F8 spans 186,000 base pairs on the X chromosome. The gene includes 26 exons and produces an 8 kilobase mRNA and a mature FVIII protein of 2,332 amino acids (Gitschier, et al., 1984). Sequencing of the F8 cDNA has revealed a repeating domain structure (A1-A2-B-A3-C1-C2). FVIII is sensitive to proteolytic cleavage, with the majority of circulating FVIII consisting of heavy chains (A1, A2, and B domains) and light chains (A3, C1, and C2 domains) (Graw, et al., 2005). During clot formation, FVIII is proteolytically cleaved at the A2/B junction in order to open binding sites and allow for interaction with other proteins important in clot formation. Thus, the B domain is believed unnecessary for protein activity (Ogata, et al., 2011; Pipe, 2009).
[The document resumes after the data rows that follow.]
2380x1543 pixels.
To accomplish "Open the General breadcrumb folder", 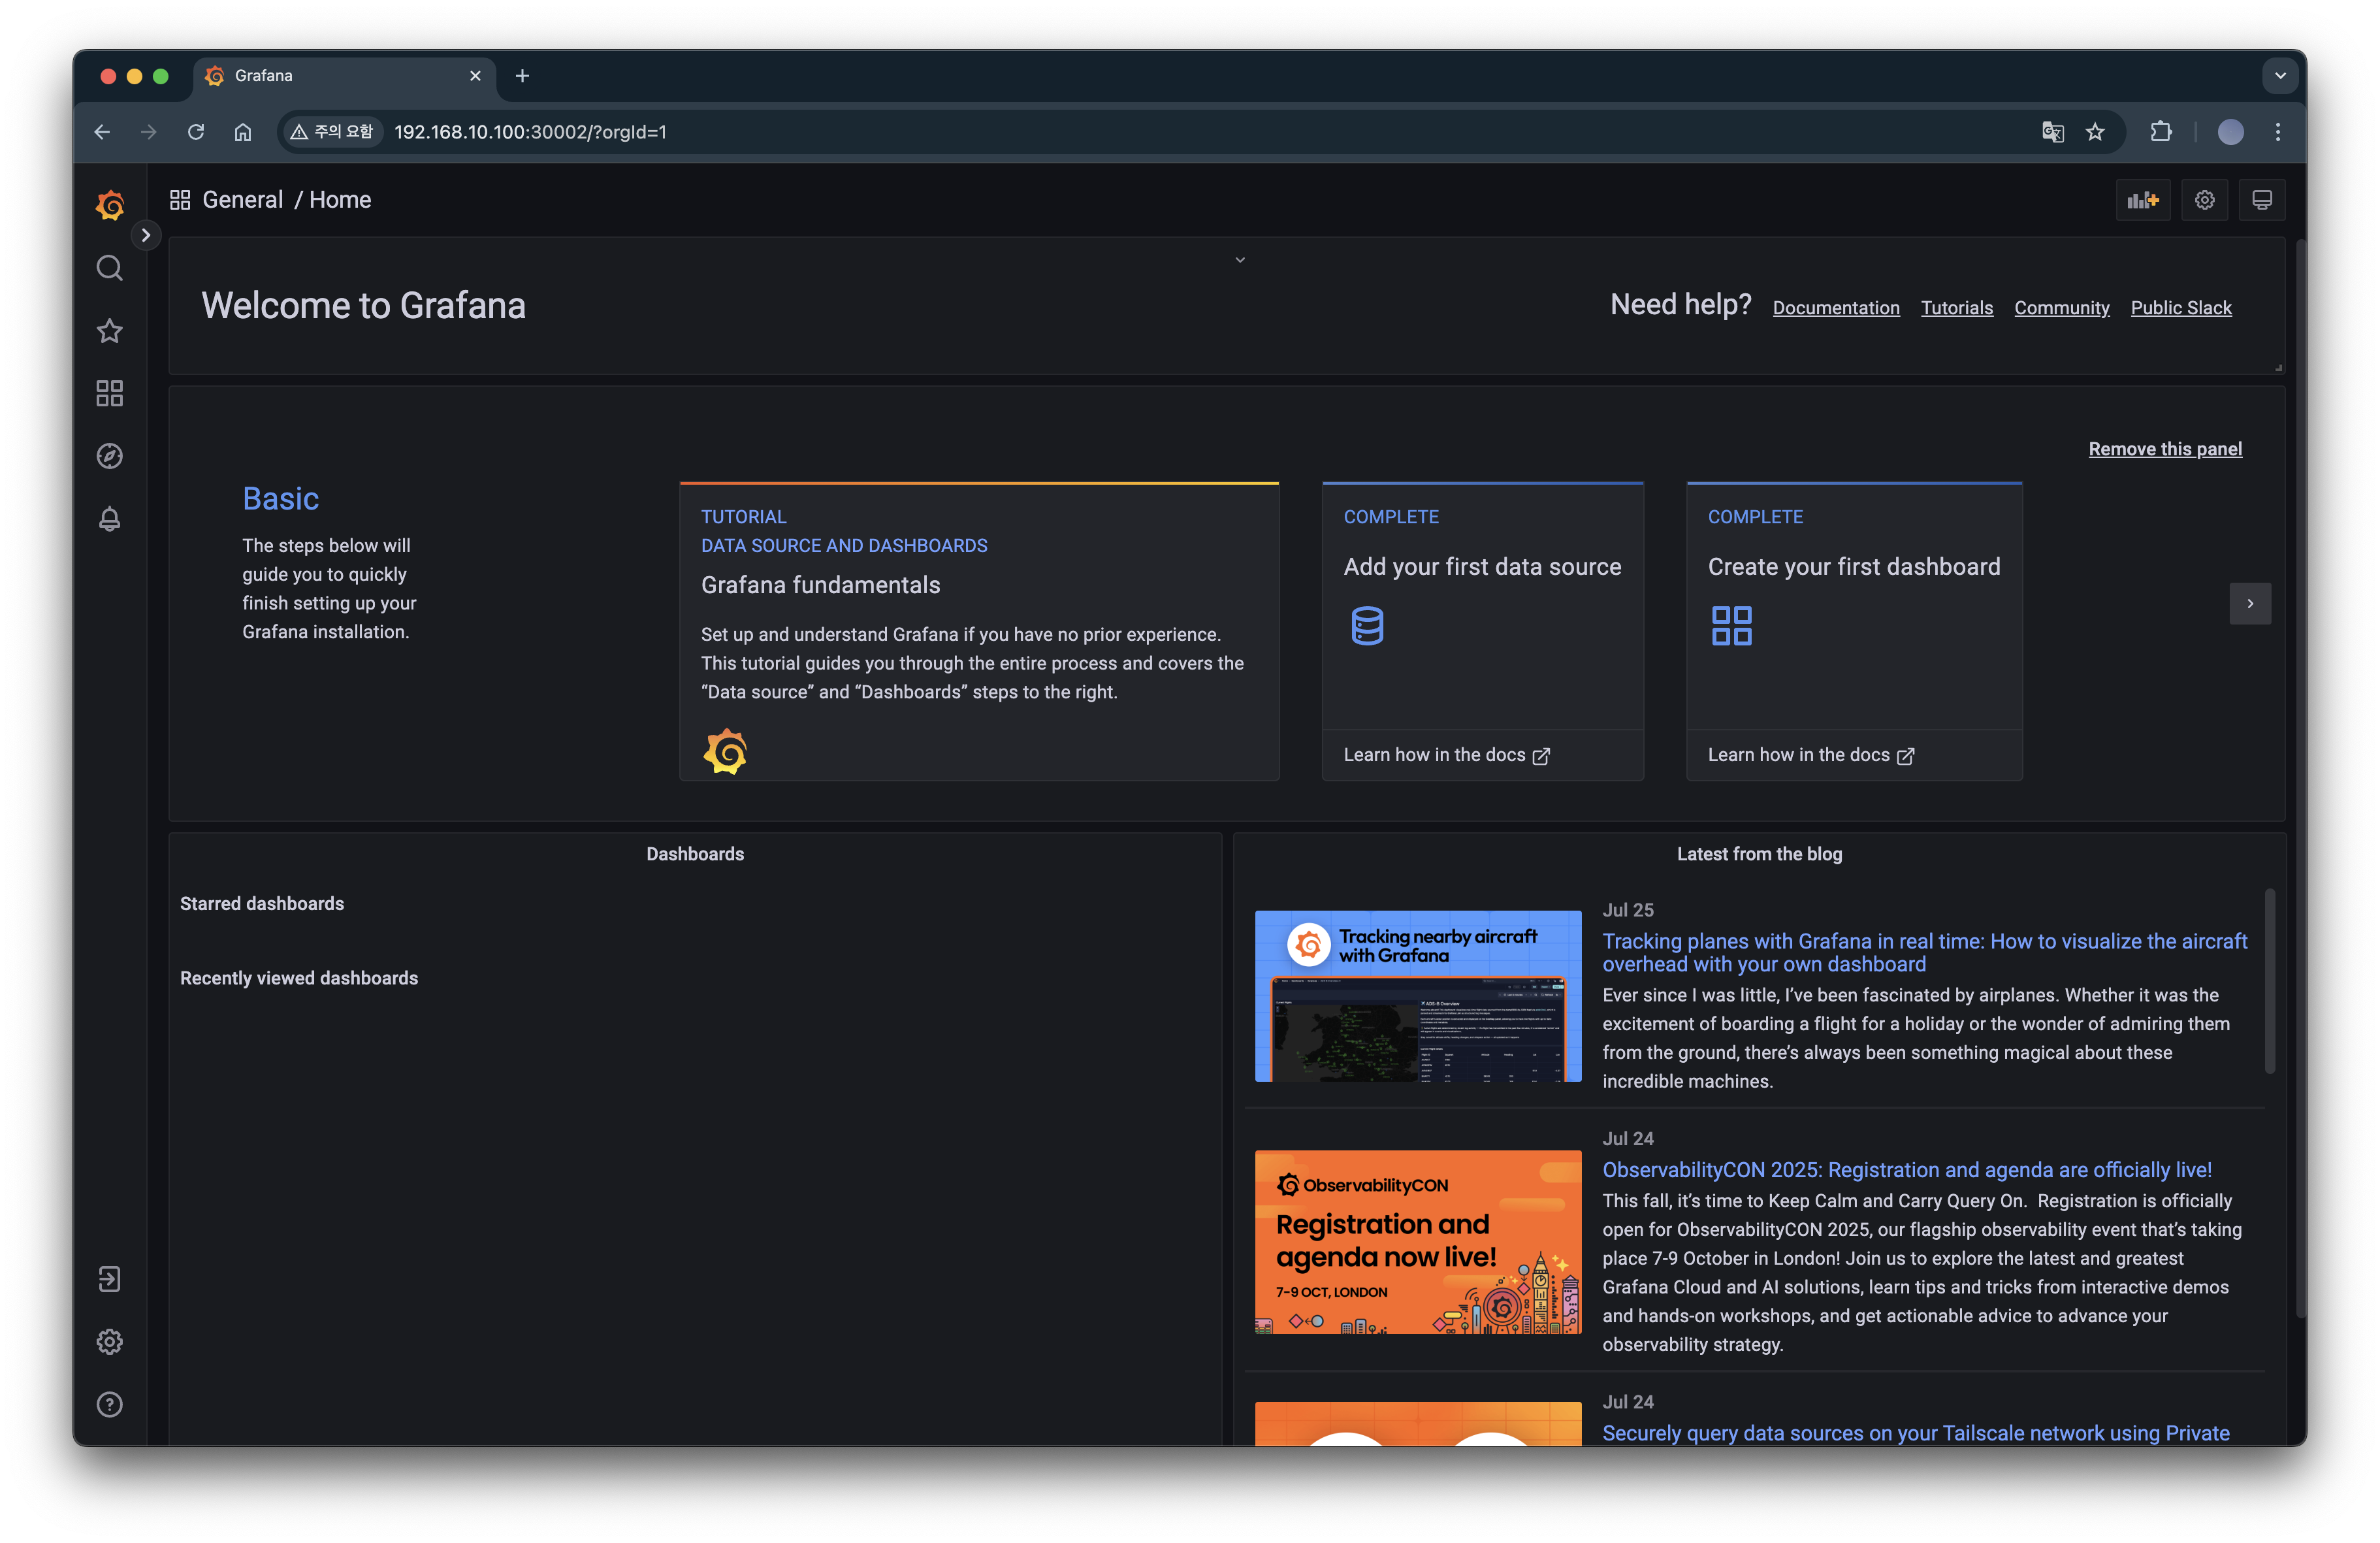I will click(x=243, y=200).
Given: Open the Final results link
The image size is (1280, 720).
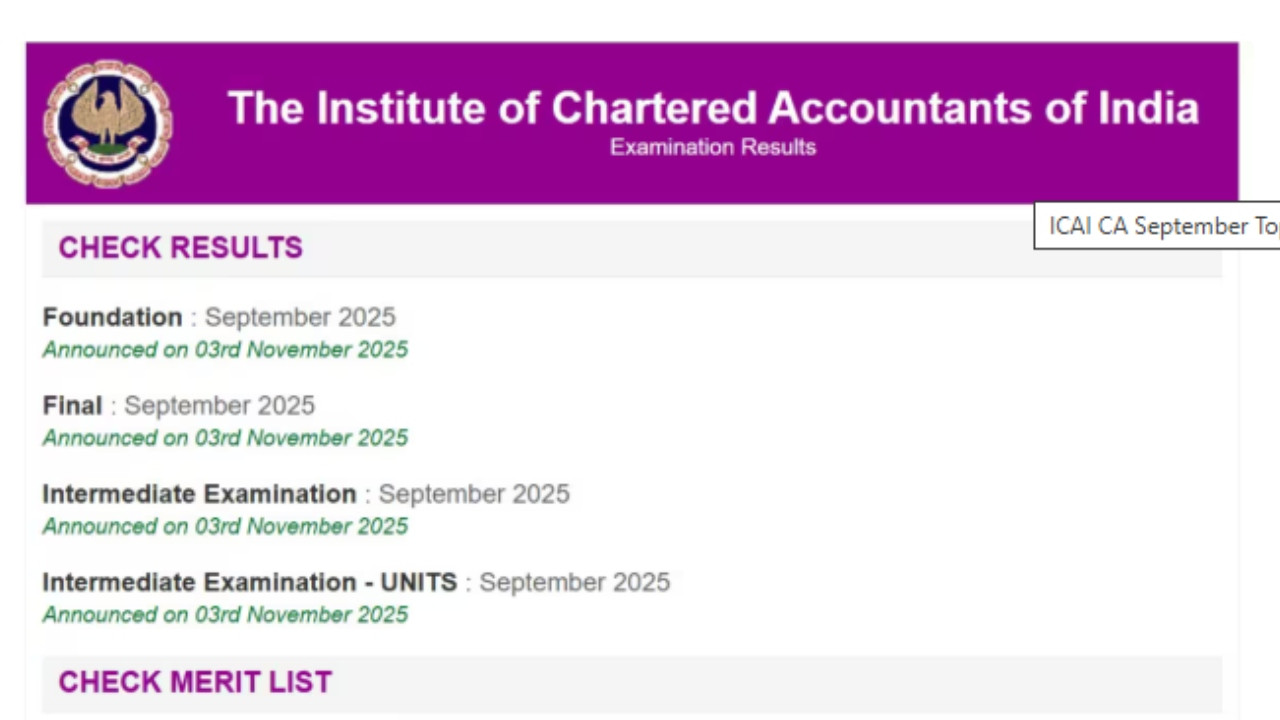Looking at the screenshot, I should (x=72, y=405).
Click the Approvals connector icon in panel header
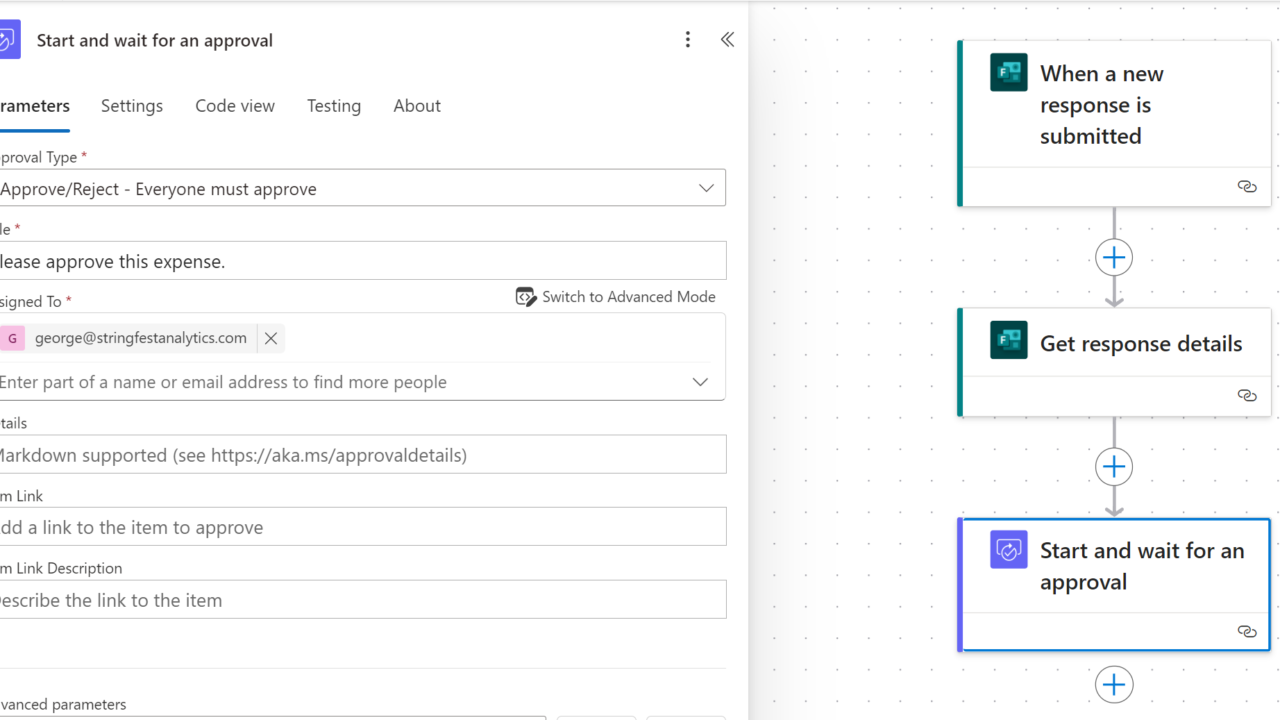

Because F8 is located on the X chromosome, HA predominately affects males who either inherit a mutation in F8 from their mother or develop a de novo mutation. Rarely, females are affected with HA as a result of skewed X-chromosome inactivation or inheritance of two aberrant F8 alleles from their mother and father.
Mutations reported to cause HA may be characterized by 6 mechanisms: deletion, duplication, insertion, insertion/deletion, inversion, and substitution. These mutation mechanisms can lead to a shift in the reading frame (frameshift mutation), a large structural change in the gene, the replacement of an amino acid with a different amino acid (missense mutation), the replacement of an amino acid with a premature stop codon (nonsense mutation), a small structural change in the gene, an alteration of a splice site, a change in the promoter region of the gene, or a synonymous change whose effects on the mature protein remain unclear. It is estimated over 40% of severe HA cases are caused by inversions within the F8 gene, with the next most-common mutation mechanism being substitution (Miller, et al., 2012).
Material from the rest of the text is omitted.